Share

Bag-2

KAYU JATI YANG MENJADI PENUTUP RUMAH PUN MENGELUARKAN SUARA DERITAN. Kakek Samad yang dari tadi berdiri terus di samping istrinya, akhirnya dia mengayunkan kaki untuk melihat keadaan di luar rumah. Angin malam yang terus terasa, menggoyangkan pohon cengkih di depan rumahnya. Melihat ke atas, Kakek Samad tampak terlihat biasa saja, langit yang hanya berwarna hitam tak ada garis atau hiasan untuk memperindahnya. 

"Abah ...!" panggil Nek Iyam yang berada di depan pintu rumah. 

"Iya, Ambu. Ada apa?" tanya Kakek Samad sambil memalingkan tubuh ke arah pendamping hidupnya itu.

"Ambu penasaran dan khawatir dengan kondisi Nur. Apa nggak sebaiknya kita langsung melihat saja, biar kita tahu, Bah." Nek Iyam berkata di hadapan Kakek Samad. 

Kakek Samad mencoba untuk berpikir dulu selama beberapa detik lalu dia berkata, "Iya, sepertinya kita harus lihat langsung. Sekarang, kita langsung aja ke rumahnya dan jangan lupa ajak Ani biar nggak sendirian menunggu kita di sini." 
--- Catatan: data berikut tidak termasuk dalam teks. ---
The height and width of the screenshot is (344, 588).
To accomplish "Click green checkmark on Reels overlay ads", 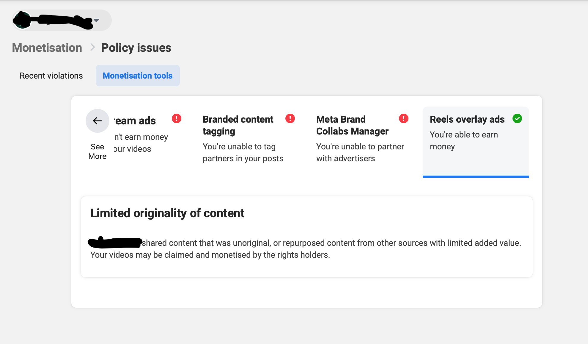I will pyautogui.click(x=517, y=118).
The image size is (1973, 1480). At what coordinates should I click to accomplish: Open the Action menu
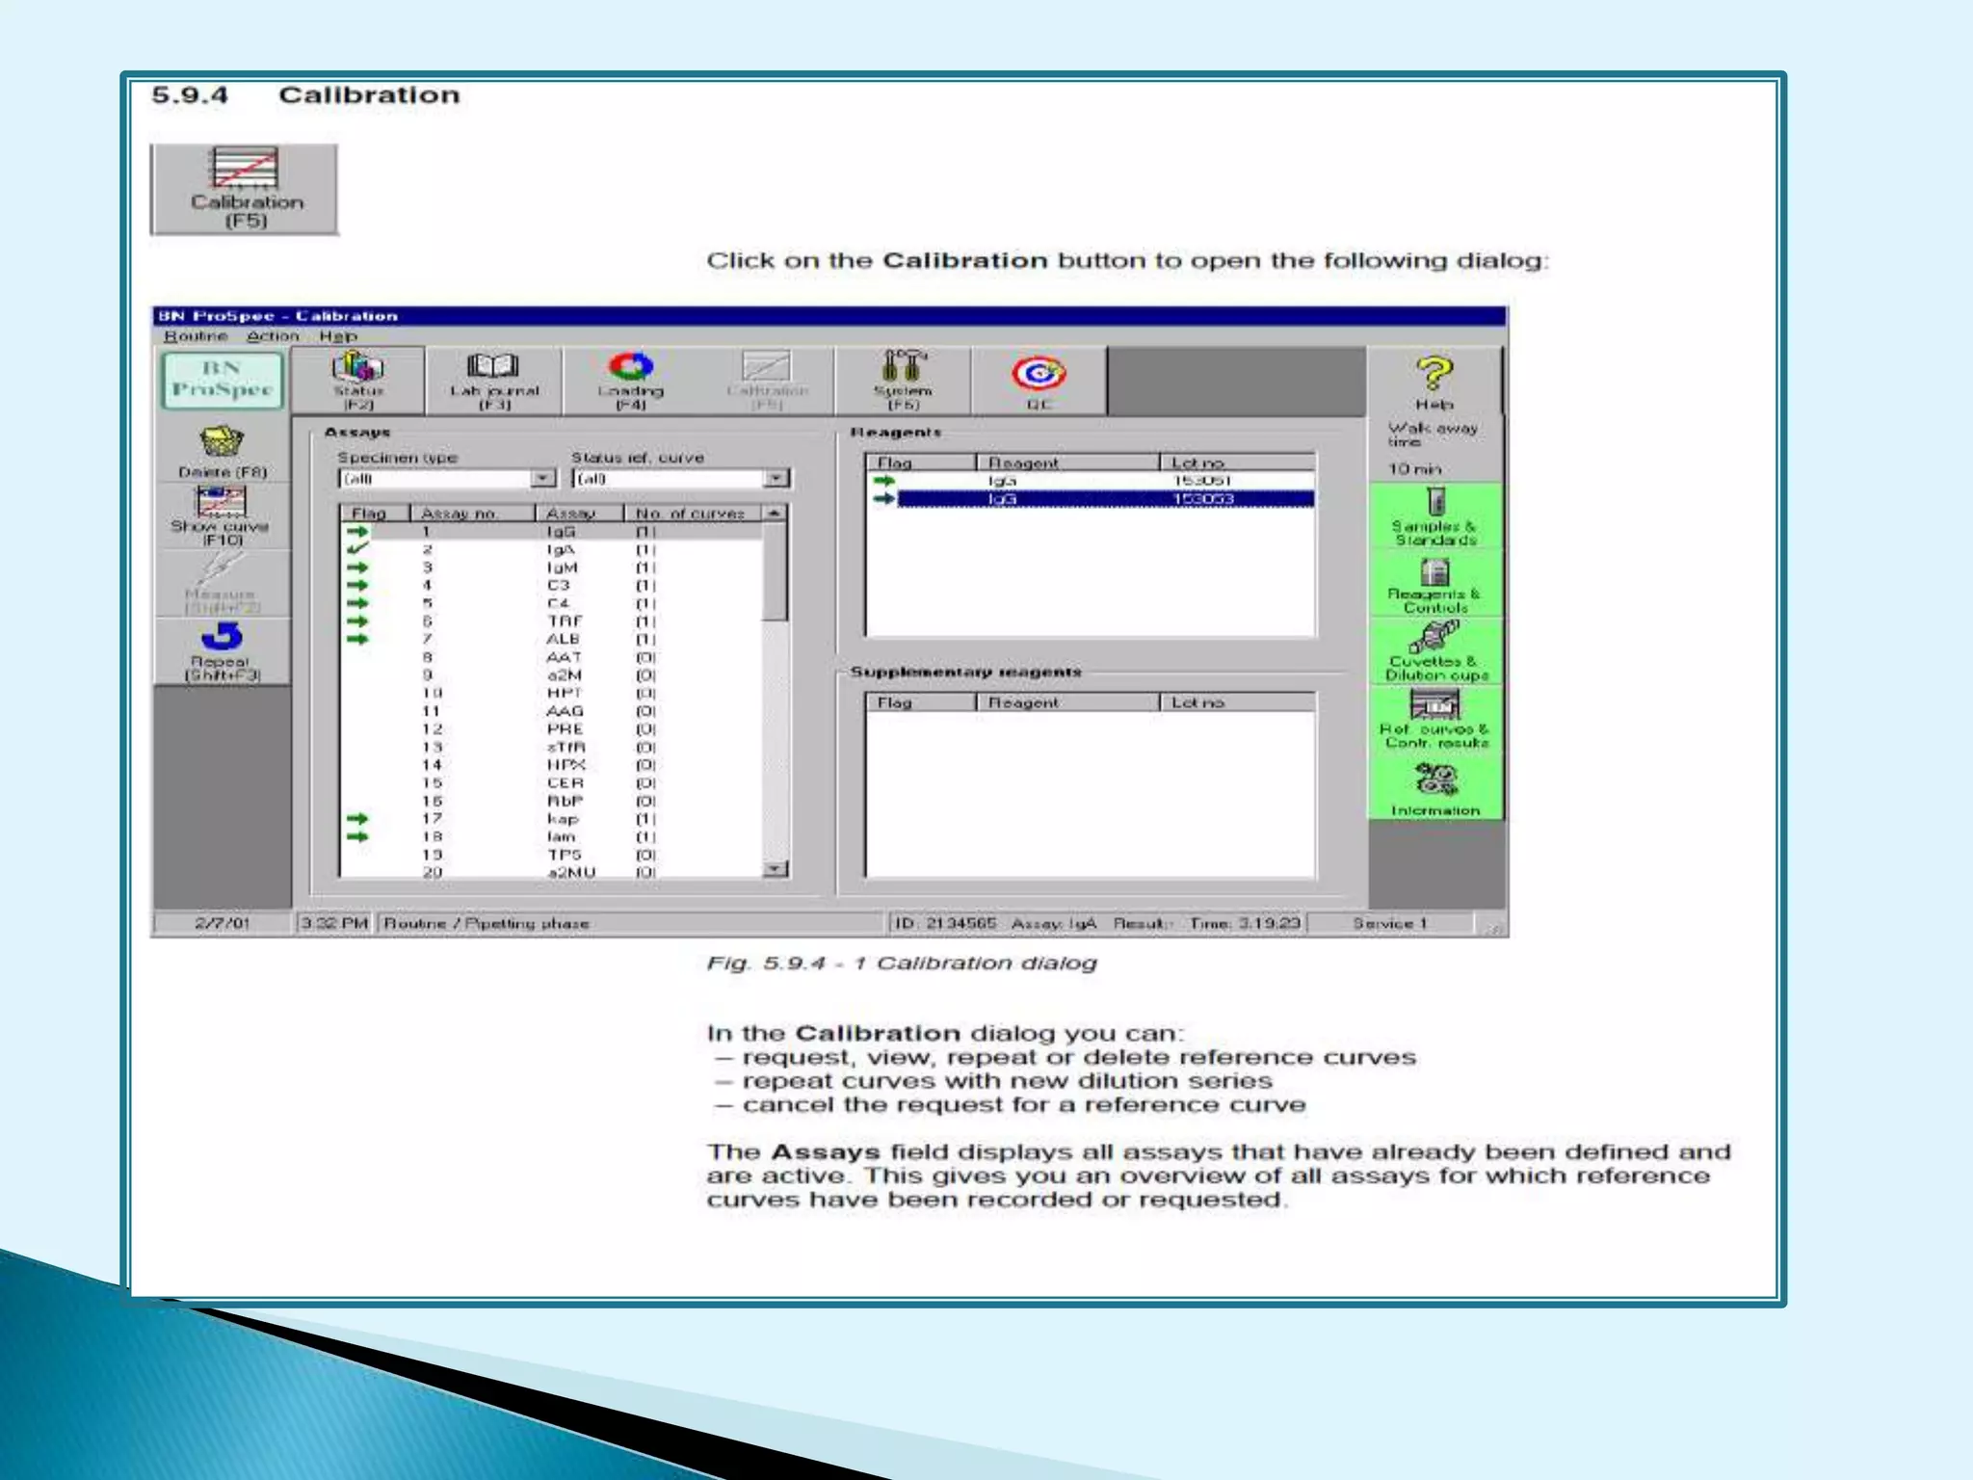pyautogui.click(x=272, y=336)
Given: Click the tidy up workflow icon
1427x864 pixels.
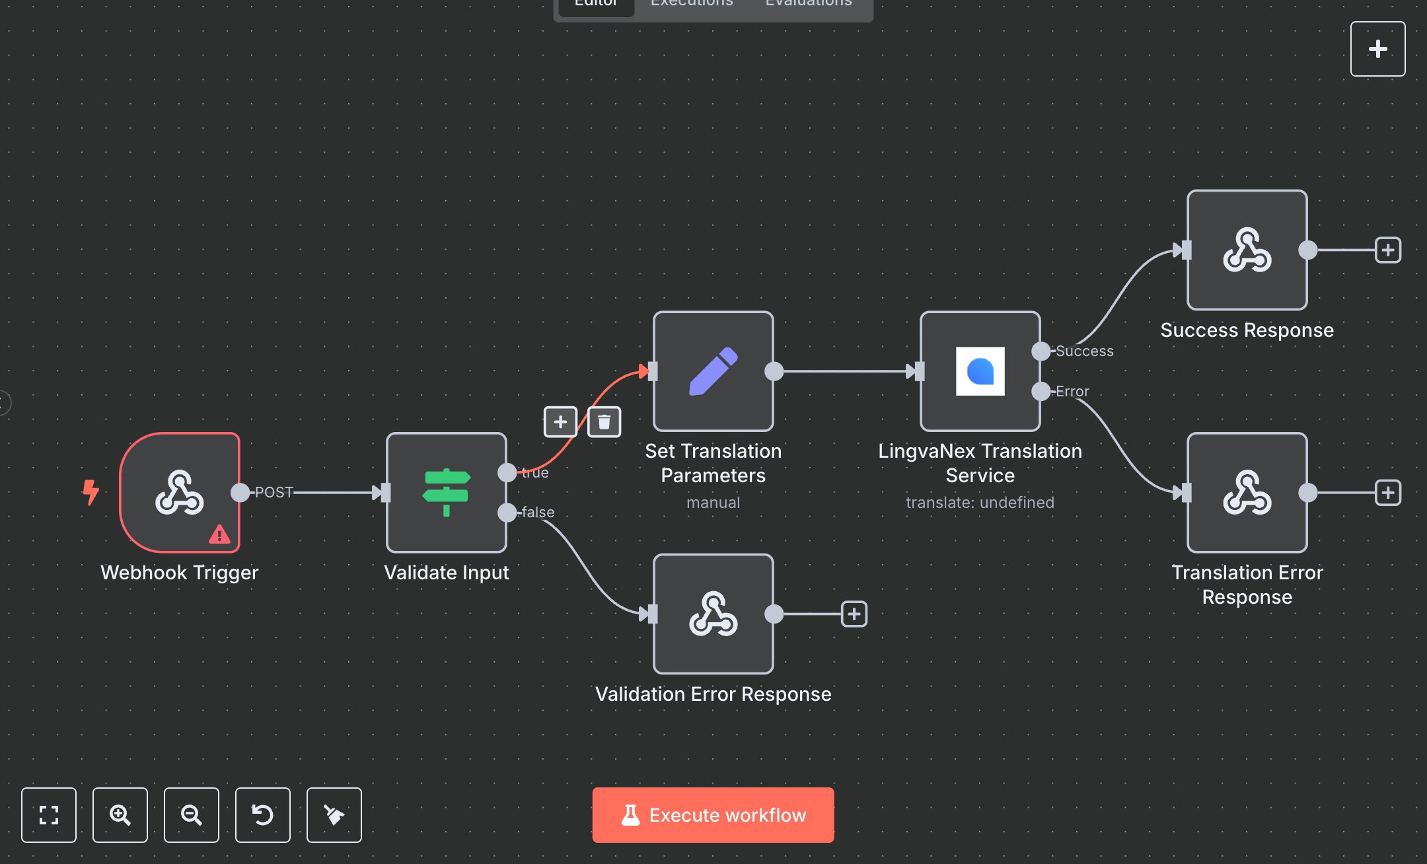Looking at the screenshot, I should tap(334, 815).
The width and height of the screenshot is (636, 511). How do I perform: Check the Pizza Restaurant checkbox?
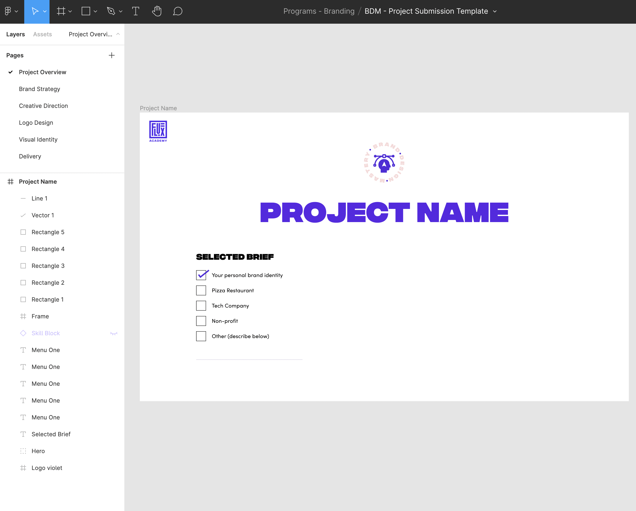point(201,290)
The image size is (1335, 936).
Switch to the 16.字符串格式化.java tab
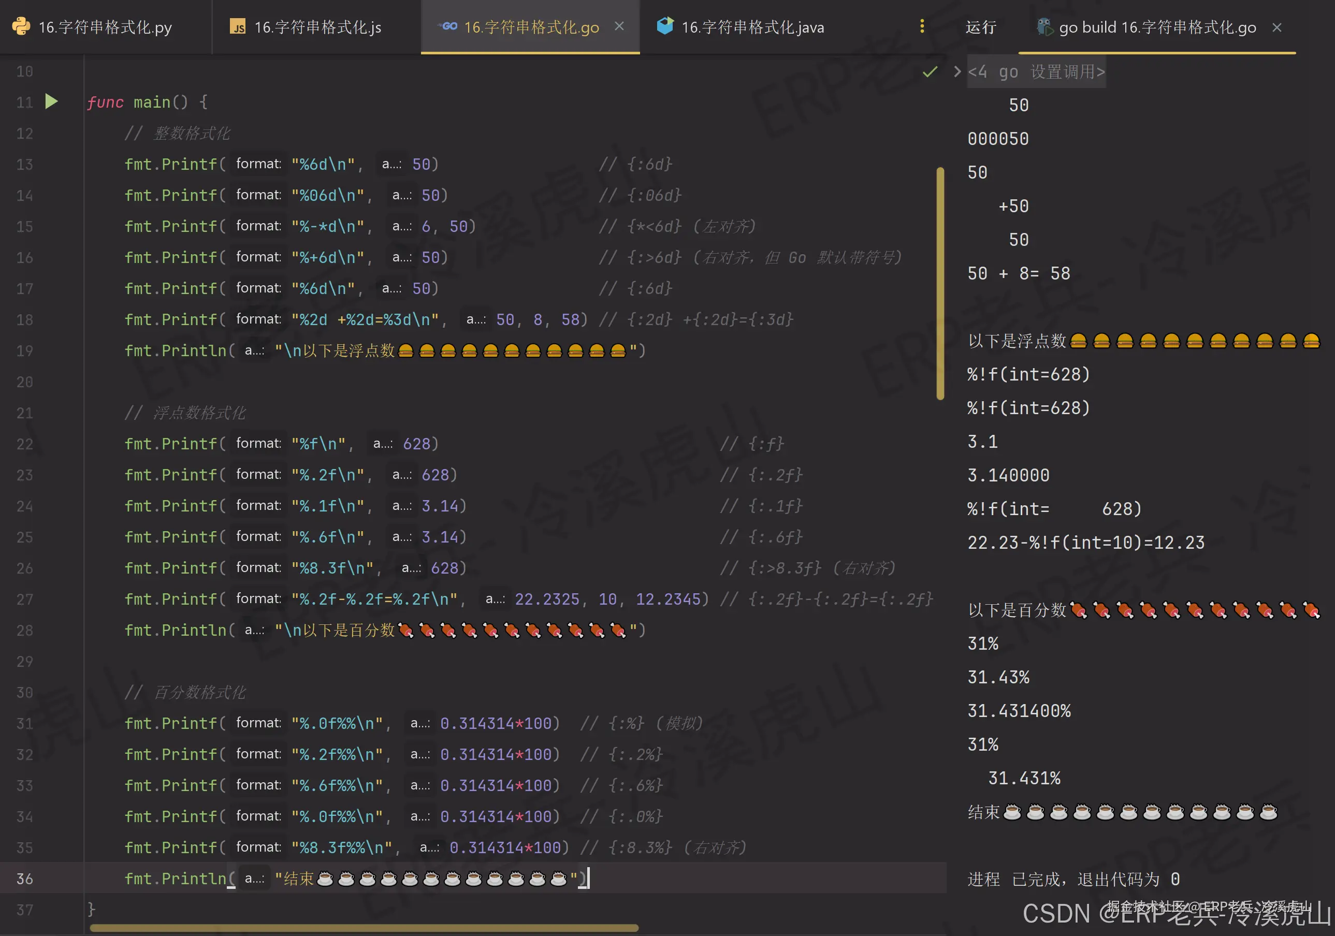(x=752, y=27)
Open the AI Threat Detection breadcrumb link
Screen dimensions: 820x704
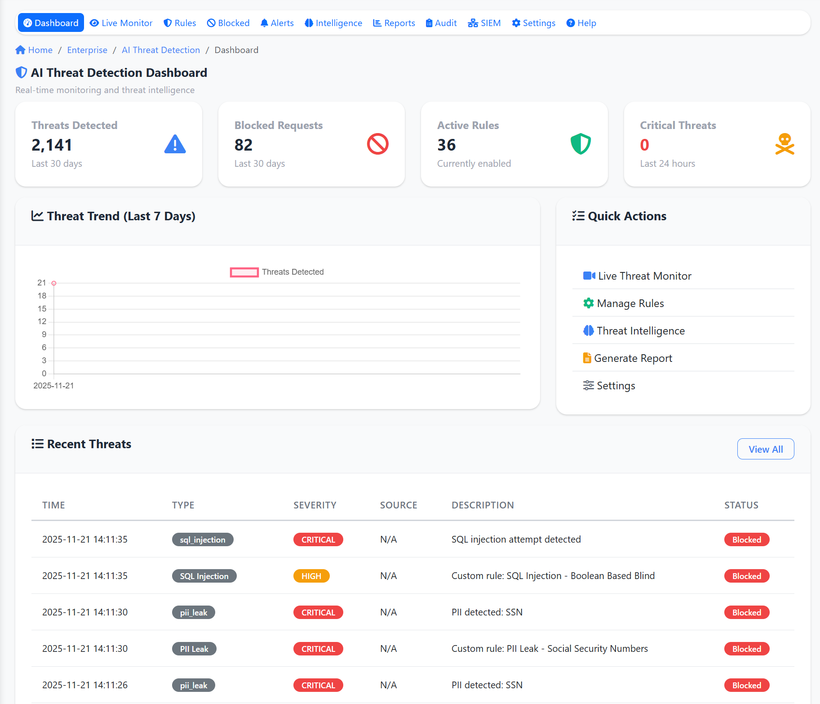tap(160, 50)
Nek Iyam mengajak seorang cucunya yang sedang berada duduk di kursi tengah rumahnya. Mata yang sembab, membuat guratan kecantikan sedikit tertutupi, Nek Iyam merangkulnya dan terus mencoba untuk menenangkannya. Alhasil, gejolak batin itu pun muncul di saat cucunya itu menceritakan panjang lebar terkait kondisi yang sedang dialami kakaknya. Nek Iyam mengucurkan air mata ke wajah yang sudah tidak bisa menampung beningnya air itu. Akhirnya, air yang keluar dari matanya menetes membasahi syal yang melingkar di lehernya.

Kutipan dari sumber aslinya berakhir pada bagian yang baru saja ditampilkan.